• **Your goal**
Give back exactly the lines starting at the one with "Image resolution: width=542" and ending at the last line of the data below. Pictures are not part of the copy.

----- Extracted data -----

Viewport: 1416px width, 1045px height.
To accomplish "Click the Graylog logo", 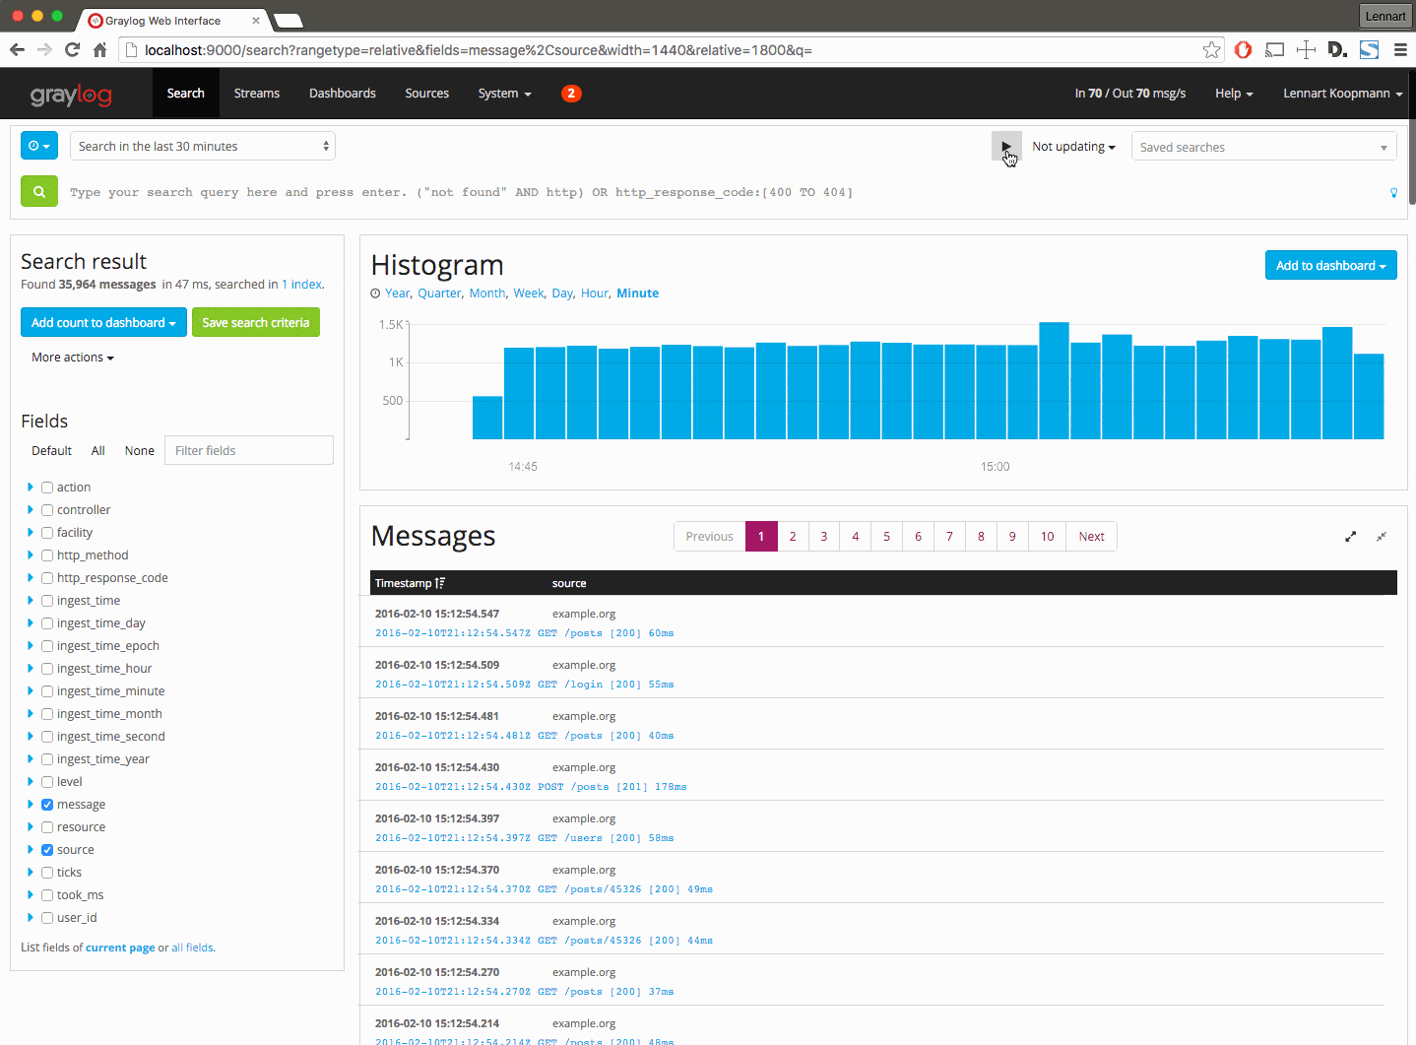I will tap(71, 95).
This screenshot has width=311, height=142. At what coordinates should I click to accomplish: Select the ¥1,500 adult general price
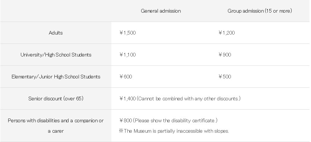coord(127,33)
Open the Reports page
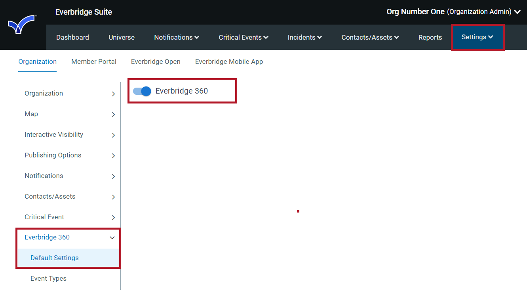This screenshot has height=295, width=527. (x=430, y=37)
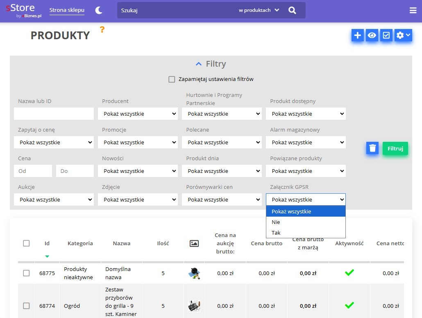Check the select-all checkbox in table header
Image resolution: width=422 pixels, height=318 pixels.
[x=26, y=243]
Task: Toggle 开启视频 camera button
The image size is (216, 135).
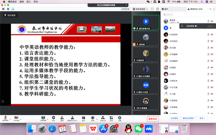Action: pos(16,118)

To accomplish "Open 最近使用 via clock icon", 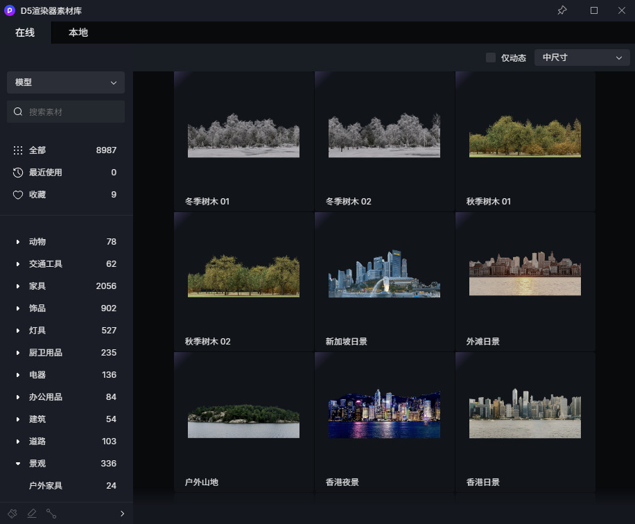I will 18,173.
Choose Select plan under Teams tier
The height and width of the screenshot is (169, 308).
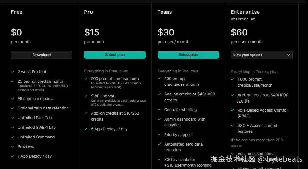click(188, 55)
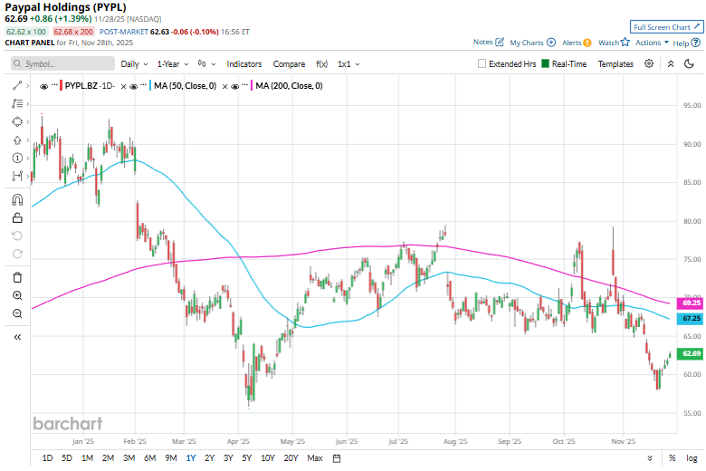Open the Daily interval dropdown
The width and height of the screenshot is (706, 471).
133,64
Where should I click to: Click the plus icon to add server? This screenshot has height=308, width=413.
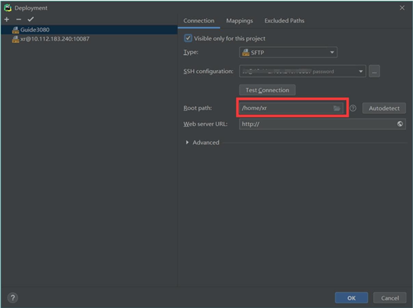6,19
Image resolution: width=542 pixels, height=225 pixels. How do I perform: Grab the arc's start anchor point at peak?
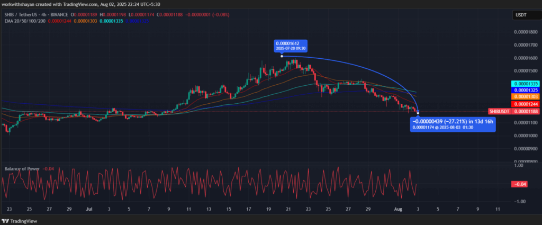(282, 56)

-----

• **Finished task**
Image resolution: width=542 pixels, height=225 pixels. How do I perform: Grab the arc's start anchor point at peak?
(282, 56)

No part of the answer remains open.